Think of a **light switch**:

* If the signal is strong enough → turn ON
* If weak → stay OFF

An activation function acts **like a smart switch** inside each neuron.

---

## 📊 Why is it needed?

* It adds **non-linearity** — lets the network learn complex patterns.
* Helps the model learn things like images, voices, language, etc.

---

## 🔧 Common Activation Functions (with Simple Examples)

### 1. **ReLU (Rectified Linear Unit)**

```python
f(x) = max(0, x)
```

* If input is positive → keep it
* If input is negative → set it to 0

#### Example:

```
f(5) = 5  
f(-3) = 0
```

✅ Very popular because it’s fast and works well.

---

### 2. **Sigmoid**

```python
f(x) = 1 / (1 + e^(-x))
```

* Squashes output between **0 and 1**
* Good for binary classification

#### Example:

```
f(3) ≈ 0.95 (high confidence)
f(-3) ≈ 0.05 (low confidence)
```

---

### 3. **Tanh (Hyperbolic Tangent)**

```python
f(x) = (e^x - e^(-x)) / (e^x + e^(-x))
```

* Output is between **-1 and 1**
* Better than sigmoid in many cases

#### Example:

```
f(2) ≈ 0.96  
f(-2) ≈ -0.96
```

---

## 🔁 Quick Summary Table

| Activation | Output Range | Use Case                                      | Example Input | Output |
| ---------- | ------------ | --------------------------------------------- | ------------- | ------ |
| ReLU       | 0 to ∞       | Hidden layers (general)                       | -3            | 0      |
| Sigmoid    | 0 to 1       | Binary output layer                           | 3             | 0.95   |
| Tanh       | -1 to 1      | Hidden layers (sometimes better than sigmoid) | -2            | -0.96  |

---

## 🧠 In Real Life:

Let’s say:

* Your neuron calculates a raw score of `-3`
* Without activation → passes `-3` forward
* With ReLU → passes `0` (ignores it)
* With Sigmoid → passes `~0.05` (low confidence)
* With Tanh → passes `~ -0.96` (strong negative signal)

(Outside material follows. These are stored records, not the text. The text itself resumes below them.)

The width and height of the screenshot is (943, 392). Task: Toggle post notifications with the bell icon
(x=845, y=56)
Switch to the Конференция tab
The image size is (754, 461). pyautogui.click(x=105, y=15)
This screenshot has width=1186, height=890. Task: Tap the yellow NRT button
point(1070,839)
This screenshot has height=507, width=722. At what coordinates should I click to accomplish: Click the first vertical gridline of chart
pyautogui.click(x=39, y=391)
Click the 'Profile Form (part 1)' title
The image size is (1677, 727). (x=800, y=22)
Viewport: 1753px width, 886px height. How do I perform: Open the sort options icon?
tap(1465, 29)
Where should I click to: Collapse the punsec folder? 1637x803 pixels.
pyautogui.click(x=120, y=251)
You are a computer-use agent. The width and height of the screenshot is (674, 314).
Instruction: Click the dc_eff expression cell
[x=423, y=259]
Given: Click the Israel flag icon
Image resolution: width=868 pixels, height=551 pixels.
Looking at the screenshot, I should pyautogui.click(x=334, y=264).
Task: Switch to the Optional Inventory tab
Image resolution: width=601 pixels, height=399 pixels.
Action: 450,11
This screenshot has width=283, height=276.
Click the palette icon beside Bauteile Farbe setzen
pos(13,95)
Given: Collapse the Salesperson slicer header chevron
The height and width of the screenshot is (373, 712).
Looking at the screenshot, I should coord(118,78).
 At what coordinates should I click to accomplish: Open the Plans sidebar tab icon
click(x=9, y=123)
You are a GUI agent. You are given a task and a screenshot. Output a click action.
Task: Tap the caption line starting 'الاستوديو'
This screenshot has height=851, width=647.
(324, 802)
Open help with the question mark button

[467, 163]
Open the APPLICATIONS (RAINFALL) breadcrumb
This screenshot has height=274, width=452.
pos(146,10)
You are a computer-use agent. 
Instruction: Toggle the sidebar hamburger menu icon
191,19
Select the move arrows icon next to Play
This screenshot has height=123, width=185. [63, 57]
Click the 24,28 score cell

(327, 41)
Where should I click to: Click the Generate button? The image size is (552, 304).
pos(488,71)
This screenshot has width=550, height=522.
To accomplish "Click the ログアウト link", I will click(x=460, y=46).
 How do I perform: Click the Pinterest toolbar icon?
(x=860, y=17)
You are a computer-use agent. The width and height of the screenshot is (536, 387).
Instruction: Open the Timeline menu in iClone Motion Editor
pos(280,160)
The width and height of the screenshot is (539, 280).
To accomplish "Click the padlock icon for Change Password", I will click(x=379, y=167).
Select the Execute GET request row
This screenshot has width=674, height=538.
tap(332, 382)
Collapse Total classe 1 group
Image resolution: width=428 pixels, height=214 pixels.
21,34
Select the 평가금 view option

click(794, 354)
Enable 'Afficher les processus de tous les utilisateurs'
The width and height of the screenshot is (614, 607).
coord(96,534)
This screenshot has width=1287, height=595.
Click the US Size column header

So the activation controls **how much signal is passed on.**

---


## 🧠 When to Use Which Activation Function (Simple Guide)

| Activation Function | When to Use It                                       | Why                                                                       |
| ------------------- | ---------------------------------------------------- | ------------------------------------------------------------------------- |
| **ReLU**            | Hidden layers of deep networks                       | Fast, simple, and works really well. Stops negative values. Most popular! |
| **Leaky ReLU**      | If ReLU is giving 0s too much (dead neurons problem) | Like ReLU, but keeps small negative values (helps learning continue)      |
| **Sigmoid**         | Output layer for **binary classification** (0 or 1)  | Converts to probability (between 0 and 1)                                 |
| **Tanh**            | Hidden layers if your data has negative values       | Better than sigmoid because it outputs between -1 and 1                   |
| **Softmax**         | Output layer for **multi-class classification**      | Turns output into probabilities that add up to 1 (e.g., dog/cat/bird)     |

---

## 🧪 Examples to Remember

### ✅ Use ReLU in hidden layers:

```text
For almost any deep neural network.
```

### ✅ Use Sigmoid at the output:

```text
If you're predicting:
- Spam or not spam
- Cancer or no cancer
- Pass or fail
```

### ✅ Use Softmax at the output:

```text
If you're classifying:
- Dog, Cat, or Bird
- Apple, Banana, or Orange
```

### ✅ Use Tanh in hidden layers (optional):

```text
If your data is centered around zero (e.g., -1 to 1)
```

---

## 🔁 One-Line Summary

> ✅ Use **ReLU** in hidden layers,
> ✅ Use **Sigmoid** for binary output,
> ✅ Use **Softmax** for multi-class output.